WHAT YOU NEED TO DO: Your task is to print each record exactly as it reads.

DATA EXTRACT:
# # #

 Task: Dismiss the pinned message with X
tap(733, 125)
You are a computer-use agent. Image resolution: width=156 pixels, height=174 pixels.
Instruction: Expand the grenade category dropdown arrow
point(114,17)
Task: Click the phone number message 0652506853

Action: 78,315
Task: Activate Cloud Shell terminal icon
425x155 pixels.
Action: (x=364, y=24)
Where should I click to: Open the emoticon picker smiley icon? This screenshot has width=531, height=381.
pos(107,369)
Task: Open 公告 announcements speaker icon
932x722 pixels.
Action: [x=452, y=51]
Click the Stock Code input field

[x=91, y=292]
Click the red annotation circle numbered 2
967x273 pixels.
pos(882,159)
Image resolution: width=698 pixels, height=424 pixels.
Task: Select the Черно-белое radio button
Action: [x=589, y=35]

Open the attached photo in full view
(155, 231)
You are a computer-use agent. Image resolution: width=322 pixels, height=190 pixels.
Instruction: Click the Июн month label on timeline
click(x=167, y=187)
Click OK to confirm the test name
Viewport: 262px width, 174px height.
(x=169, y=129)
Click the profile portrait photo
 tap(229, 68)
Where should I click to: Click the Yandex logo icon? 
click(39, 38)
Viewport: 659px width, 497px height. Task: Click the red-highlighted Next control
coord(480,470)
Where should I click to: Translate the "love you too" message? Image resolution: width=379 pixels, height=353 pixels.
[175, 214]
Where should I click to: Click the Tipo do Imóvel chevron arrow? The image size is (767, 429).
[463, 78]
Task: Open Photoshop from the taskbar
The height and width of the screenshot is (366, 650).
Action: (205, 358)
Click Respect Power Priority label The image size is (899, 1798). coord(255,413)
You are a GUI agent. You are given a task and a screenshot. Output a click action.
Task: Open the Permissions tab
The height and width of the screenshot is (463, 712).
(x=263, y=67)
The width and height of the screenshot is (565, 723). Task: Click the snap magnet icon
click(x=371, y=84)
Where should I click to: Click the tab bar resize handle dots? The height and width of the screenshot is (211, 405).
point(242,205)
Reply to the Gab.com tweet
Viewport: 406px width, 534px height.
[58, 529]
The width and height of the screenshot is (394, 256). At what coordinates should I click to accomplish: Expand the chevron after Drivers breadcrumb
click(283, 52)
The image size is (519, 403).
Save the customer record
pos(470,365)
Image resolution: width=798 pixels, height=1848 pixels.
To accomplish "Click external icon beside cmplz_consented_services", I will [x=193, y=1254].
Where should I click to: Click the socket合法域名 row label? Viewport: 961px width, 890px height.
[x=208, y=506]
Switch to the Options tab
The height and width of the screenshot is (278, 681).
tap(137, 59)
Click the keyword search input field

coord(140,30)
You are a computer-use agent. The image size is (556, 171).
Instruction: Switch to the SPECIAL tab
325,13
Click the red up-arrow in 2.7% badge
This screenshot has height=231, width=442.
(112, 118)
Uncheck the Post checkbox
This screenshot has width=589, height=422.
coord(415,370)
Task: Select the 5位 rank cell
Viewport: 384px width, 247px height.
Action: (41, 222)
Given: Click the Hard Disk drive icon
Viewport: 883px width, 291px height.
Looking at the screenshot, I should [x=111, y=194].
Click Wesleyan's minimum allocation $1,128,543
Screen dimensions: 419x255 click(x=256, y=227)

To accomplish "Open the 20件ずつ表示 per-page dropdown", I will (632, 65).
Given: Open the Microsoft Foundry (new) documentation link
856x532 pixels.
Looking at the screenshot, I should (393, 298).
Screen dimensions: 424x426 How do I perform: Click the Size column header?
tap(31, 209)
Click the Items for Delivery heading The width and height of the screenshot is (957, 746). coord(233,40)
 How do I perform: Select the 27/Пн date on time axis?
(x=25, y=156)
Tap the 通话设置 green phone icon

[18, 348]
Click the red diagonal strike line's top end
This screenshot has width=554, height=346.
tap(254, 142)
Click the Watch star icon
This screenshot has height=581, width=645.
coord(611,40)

# # #

RESPONSE BOX:
 Task: Dismiss the pinned message with X
tap(733, 125)
You are a computer-use agent. Image resolution: width=156 pixels, height=174 pixels.
Instruction: Expand the grenade category dropdown arrow
point(114,17)
Task: Click the phone number message 0652506853

Action: 78,315
Task: Activate Cloud Shell terminal icon
425x155 pixels.
Action: (x=364, y=24)
Where should I click to: Open the emoticon picker smiley icon? This screenshot has width=531, height=381.
pos(107,369)
Task: Open 公告 announcements speaker icon
932x722 pixels.
Action: [x=452, y=51]
Click the Stock Code input field

[x=91, y=292]
Click the red annotation circle numbered 2
967x273 pixels.
pos(882,159)
Image resolution: width=698 pixels, height=424 pixels.
Task: Select the Черно-белое radio button
Action: [x=589, y=35]

Open the attached photo in full view
(155, 231)
You are a computer-use agent. Image resolution: width=322 pixels, height=190 pixels.
Instruction: Click the Июн month label on timeline
click(x=167, y=187)
Click OK to confirm the test name
Viewport: 262px width, 174px height.
(x=169, y=129)
Click the profile portrait photo
 tap(229, 68)
Where should I click to: Click the Yandex logo icon? 
click(39, 38)
Viewport: 659px width, 497px height. Task: Click the red-highlighted Next control
coord(480,470)
Where should I click to: Translate the "love you too" message? Image resolution: width=379 pixels, height=353 pixels.
[175, 214]
Where should I click to: Click the Tipo do Imóvel chevron arrow? The image size is (767, 429).
[463, 78]
Task: Open Photoshop from the taskbar
The height and width of the screenshot is (366, 650).
Action: (205, 358)
Click Respect Power Priority label The image size is (899, 1798). coord(255,413)
You are a GUI agent. You are given a task and a screenshot. Output a click action.
Task: Open the Permissions tab
The height and width of the screenshot is (463, 712).
(x=263, y=67)
The width and height of the screenshot is (565, 723). Task: Click the snap magnet icon
click(x=371, y=84)
Where should I click to: Click the tab bar resize handle dots? The height and width of the screenshot is (211, 405).
point(242,205)
Reply to the Gab.com tweet
Viewport: 406px width, 534px height.
[58, 529]
The width and height of the screenshot is (394, 256). At what coordinates should I click to accomplish: Expand the chevron after Drivers breadcrumb
click(283, 52)
The image size is (519, 403).
Save the customer record
pos(470,365)
Image resolution: width=798 pixels, height=1848 pixels.
To accomplish "Click external icon beside cmplz_consented_services", I will [x=193, y=1254].
Where should I click to: Click the socket合法域名 row label? Viewport: 961px width, 890px height.
[x=208, y=506]
Switch to the Options tab
The height and width of the screenshot is (278, 681).
tap(137, 59)
Click the keyword search input field

coord(140,30)
You are a computer-use agent. The image size is (556, 171).
Instruction: Switch to the SPECIAL tab
325,13
Click the red up-arrow in 2.7% badge
This screenshot has height=231, width=442.
(112, 118)
Uncheck the Post checkbox
This screenshot has width=589, height=422.
coord(415,370)
Task: Select the 5位 rank cell
Viewport: 384px width, 247px height.
Action: (41, 222)
Given: Click the Hard Disk drive icon
Viewport: 883px width, 291px height.
Looking at the screenshot, I should [x=111, y=194].
Click Wesleyan's minimum allocation $1,128,543
Screen dimensions: 419x255 click(x=256, y=227)

To accomplish "Open the 20件ずつ表示 per-page dropdown", I will (632, 65).
Given: Open the Microsoft Foundry (new) documentation link
856x532 pixels.
Looking at the screenshot, I should (393, 298).
Screen dimensions: 424x426 How do I perform: Click the Size column header?
tap(31, 209)
Click the Items for Delivery heading The width and height of the screenshot is (957, 746). coord(233,40)
 How do I perform: Select the 27/Пн date on time axis?
(x=25, y=156)
Tap the 通话设置 green phone icon

[18, 348]
Click the red diagonal strike line's top end
This screenshot has width=554, height=346.
tap(254, 142)
Click the Watch star icon
This screenshot has height=581, width=645.
coord(611,40)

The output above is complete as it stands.